Since my last post, New Year’s has come and gone. I hope you all had a good one. I confess I didn’t do anything special but I did enjoy a rather impressive fireworks display from my bedroom window. Yay free seats!
There are only two things that I fiercely want this year:
- To graduate with a First and to look boom on the day
- To go on holiday again with my friends
I think both of them are achievable and I’m going to do everything in my power to make them happen… though I might need some help from Shakira and James with the second one. Anyone got any suggestions regarding good holiday destinations in Europe? Any advice would be much appreciated but please note we’re students and on a budget.

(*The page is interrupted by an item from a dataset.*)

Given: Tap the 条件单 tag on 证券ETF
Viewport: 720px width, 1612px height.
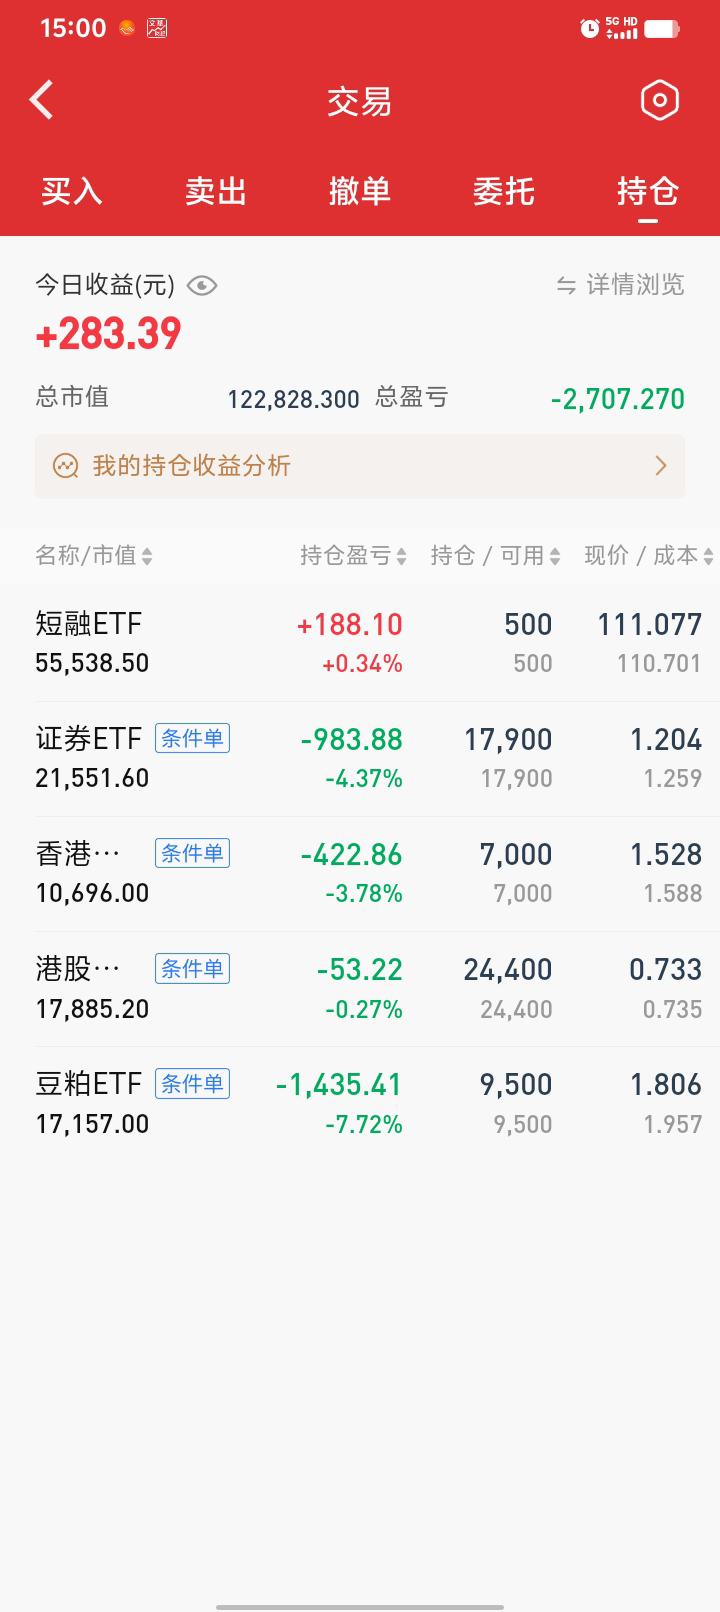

Anyhow I think I’m actively going to try and make the next few posts a bit more cheerful. I feel like I’ve been ranty, moany and upset in the last few. Numero apologies.
Over and Out!
My phupho, my dad’s sister, passed away this morning. She had suffered with ill health for the majority of her life and if there is anything positive at all to take away from this, it is that she is no longer in pain. But she leaves behind two children, aged only 21 and 17 whose lives have been turned upside down in a heartbeat.
She was one of the most gentlest women I have ever known. She was never physically strong but she was a fierce mother.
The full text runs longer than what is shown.